Your answer is the lines below, exactly, from the one that contains "The image size is (1024, 446)." through the one that contains "Open the I'm an Employer link", both included.

- _Record excerpts_:
====================
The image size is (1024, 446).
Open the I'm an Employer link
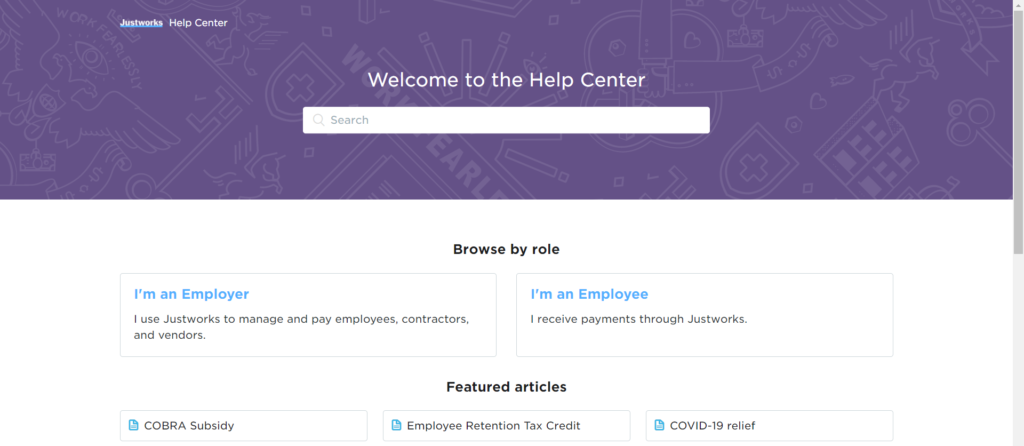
====================
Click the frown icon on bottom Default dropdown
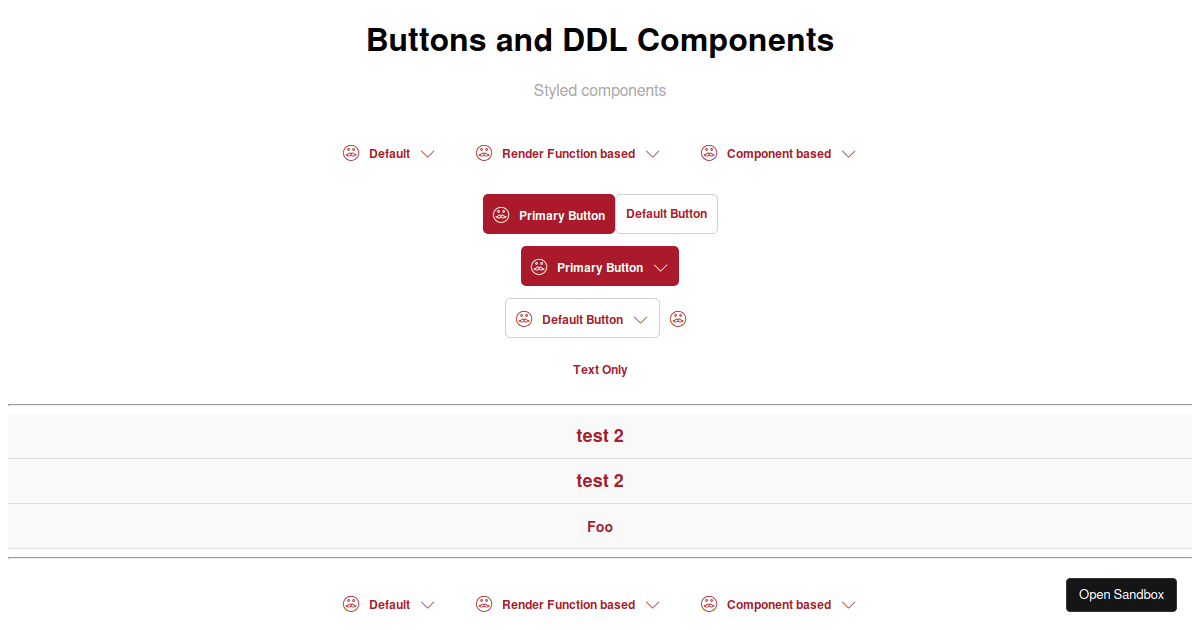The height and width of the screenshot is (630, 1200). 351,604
====================
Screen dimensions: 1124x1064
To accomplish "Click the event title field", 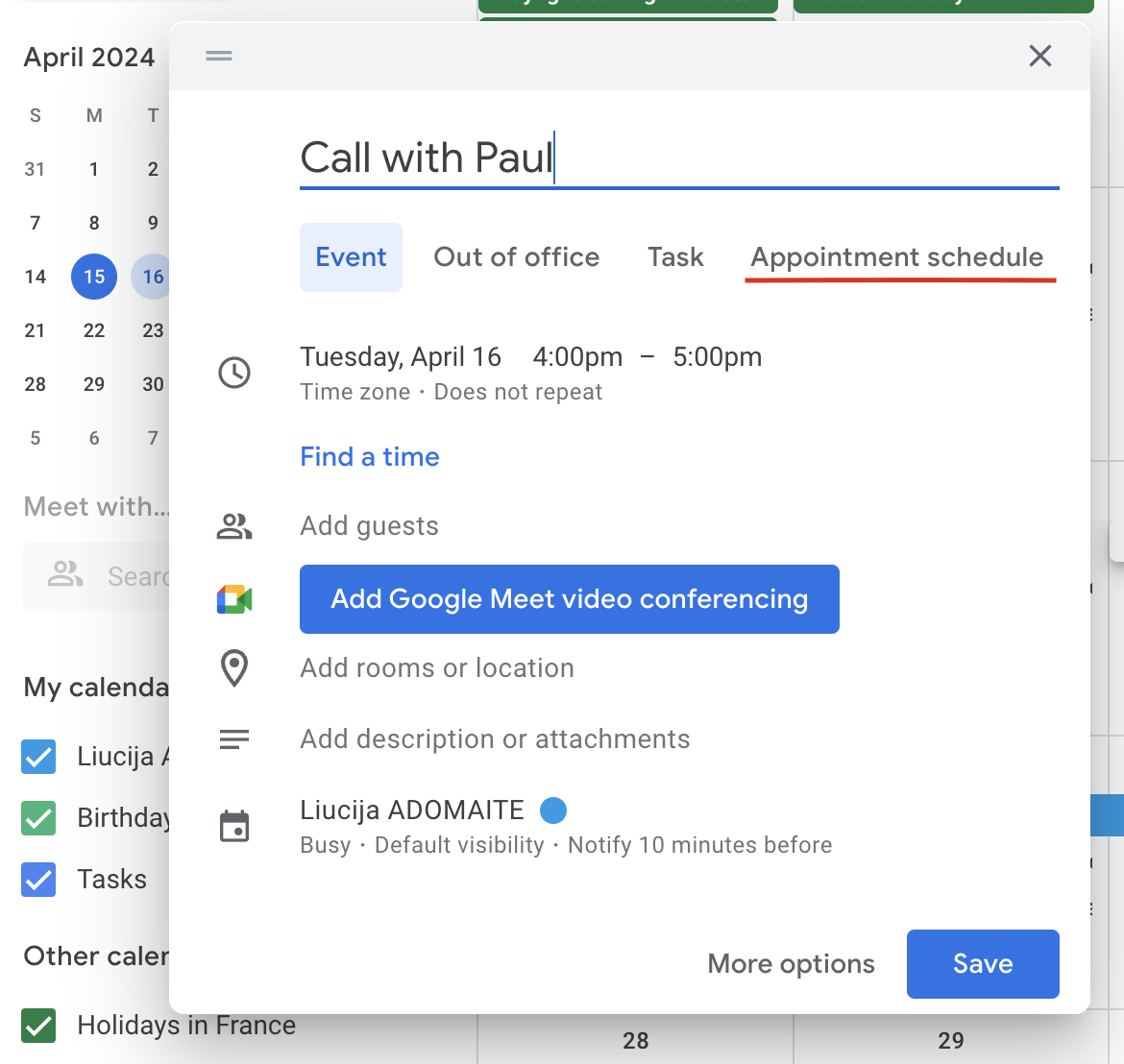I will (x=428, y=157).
====================
- _Result of the task_:
The image size is (1024, 446).
Open the I'm an Employer link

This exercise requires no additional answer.